Kaveling Siap Bangun, Modus Pengembang Membabat Hutan Lindung di Batam
Program permukiman untuk warga miskin dijadikan modus oleh pengembang untuk membabat hutan lindung di Pulau Batam. Akibatnya, warga dirugikan dua kali, uang melayang, dan lingkungan rusak.
Oleh
PANDU WIYOGA
·3 menit baca
BATAM, KOMPAS — Program Kaveling Siap Bangun atau KSB di Batam telah distop sejak 2016. Namun, program permukiman untuk warga miskin itu masih terus dijadikan modus oleh pengembang untuk membabat hutan lindung di Pulau Batam, Kepulauan Riau.
Kepala Biro Humas, Promosi, dan Protokol Badan Pengusahaan (BP) Batam Ariastuty Sirait, Selasa (15/3/2022), mengatakan, pihaknya sudah banyak mendapat laporan warga yang ditipu pengembang. Warga menjadi korban karena belakangan terungkap lahan yang mereka beli ternyata ilegal.
”Masyarakat silakan datang dulu untuk mengonfirmasi legalitas dokumen ke BP Batam. Jangan sampai sudah telanjur transaksi lalu muncul masalah, baru kemudian datang ke kami,” kata Tuty melalui pernyataan tertulis.
Ia meminta warga tidak mudah tergiur dengan iklan KSB yang menawarkan lahan dan hunian murah. Program permukiman untuk warga miskin itu telah distop BP Batam sejak 2016.
Namun, sampai kini program KSB masih saja dijadikan modus oleh pengembang untuk menipu warga. Banyak pengembang membabat hutan lindung lalu menjualnya dengan murah di bawah embel-embel KSB.
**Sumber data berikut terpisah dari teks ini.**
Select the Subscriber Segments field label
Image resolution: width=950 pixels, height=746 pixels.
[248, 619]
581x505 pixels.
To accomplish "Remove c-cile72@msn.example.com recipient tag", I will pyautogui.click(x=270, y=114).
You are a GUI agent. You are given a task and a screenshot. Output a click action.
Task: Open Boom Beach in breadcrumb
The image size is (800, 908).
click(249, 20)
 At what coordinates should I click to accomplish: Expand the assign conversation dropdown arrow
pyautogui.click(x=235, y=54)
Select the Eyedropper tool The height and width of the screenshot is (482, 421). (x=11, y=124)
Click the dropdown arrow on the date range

Pada 2020, Direktorat Jenderal Penegakan Hukum Kementerian Lingkungan Hidup dan Kehutanan (KLHK) mengungkap tiga kasus pembabatan hutan lindung bakau di pesisir Batam untuk dijadikan KSB. Ketiganya terjadi di Kecamatan Nongsa dan telah diputuskan pengadilan sebagai kejahatan korporasi.
Kasus pertama adalah pembabatan hutan lindung bakau seluas 19,2 hektar. Terkait kasus itu, pengembang proyek KSB itu, PT Prima Makmur Batam, dijatuhi denda oleh pengadilan sebesar Rp 2,5 miliar.
Kasus kedua adalah pembabatan hutan hutan lindung bakau seluas 18 hektar. Pengembang proyek tersebut, PT Kayla Alam Sentosa, dijatuhi denda Rp 6 miliar.
Kasus ketiga juga terjadi di hutan lindung bakau. Pengembang proyek KSB di sana, PT Alif Mulia Jaya Batam, diputuskan pengadilan bersalah karena telah membabat hutan seluas 7 hektar. Perusahaan itu didenda Rp 6 miliar.
Salah satu kelompok masyarakat yang aktif melaporkan pembabatan hutan lindung Batam adalah Akar Bhumi Indonesia. Pendiri Akar Bhumi Indonesia, Hendrik Hermawan, mengatakan, setidaknya ada 48 kasus pembabatan hutan lindung di Batam.
”Hampir setengah dari 48 kasus itu adalah alih fungsi hutan menjadi KSB yang diduga ilegal. Mayoritas lokasinya berada di kawasan pesisir,” ujar Hendrik.
Akar Bhumi telah melaporkan 18 kasus pembabatan hutan lindung kepada Dinas Lingkungan Hidup Kota Batam dan Direktorat Jenderal Penegakan Hukum KLHK. Hendrik berharap pemerintah segera turun ke lapangan.
Menurut dia, kebanyakan pembeli KSB adalah warga miskin yang sebelumnya tinggal di rumah liar. Rumah liar adalah istilah pemerintah untuk menyebut permukiman warga yang berdiri di atas lahan yang tidak dialokasikan BP Batam sebagai lokasi perumahan.
Pada 2015, lembaga konsultan di Amerika Serikat, Demographia, menyebut, Batam adalah kota dengan peringkat pertama laju pendudukan tercepat di dunia. Penduduk Batam yang kini jumlahnya 1,19 juta orang bertambah 7,4 persen setiap tahun.
Urbanisasi besar-besaran di Batam yang terjadi sejak 1970-an akhirnya menimbulkan masalah. Warga mulai berebut ruang hidup dan sebagian harus mendirikan rumah liar di lahan yang tidak dialokasikan untuk permukiman.
”Untuk mengatasi KSB, BP Batam harus menyelesaikan masalah rumah liar dulu. Kalau itu tidak dilakukan, ibaratnya pemerintah itu seperti mencuci kaki tanpa melepas sepatu,” ucap Hendrik.